* [Problem description]
In the essay on Deschanel and *500 Days of Summer* below, who is Deschanel's latest partner?

* [Extract provided]

Deschanel's latest partner is an even sharper repudiation of my teenage romance philosophy. She's shacked up with Jonathan Scott, one of the nine billion Property Brothers, who is attractive and muscular. It's remarkable that the plaid-dress, ribbon-haired She & Him girl settled down with a Canadian bro with a net worth tied up in vacation rentals, over, I don't know, Justin Vernon or something. Honestly, is life even worth living if someone isn't writing songs about you?

This gets us back to 500 Days of Summer. The moral at the heart of that film is about how projecting an entire personality on someone because of shared appreciation for New Order is a terrible, toxic thing to do. True love is so much bigger than that, but young people, (especially young men,) fetishize cultural paraphernalia — liking the same Aronofsky movie or whatever — as if it's a checklist to determine romantic chemistry. In reality, record collection-driven dating is the saddest, most skin-deep method to seek out human connection. Joseph Gordon-Levitt spends the bulk of the film smug, elitist, and alone, envious of his many friends who are in fulfilling relationships despite radically different tastes and interests. Just because you both think Sonic Youth is overrated doesn't mean that you're supposed to spend the rest of your lives together.

* [Data segment]
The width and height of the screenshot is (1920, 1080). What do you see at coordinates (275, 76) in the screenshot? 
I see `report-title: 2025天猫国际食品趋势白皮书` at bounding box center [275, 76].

* [Result of the exercise]
Jonathan Scott, one of the Property Brothers.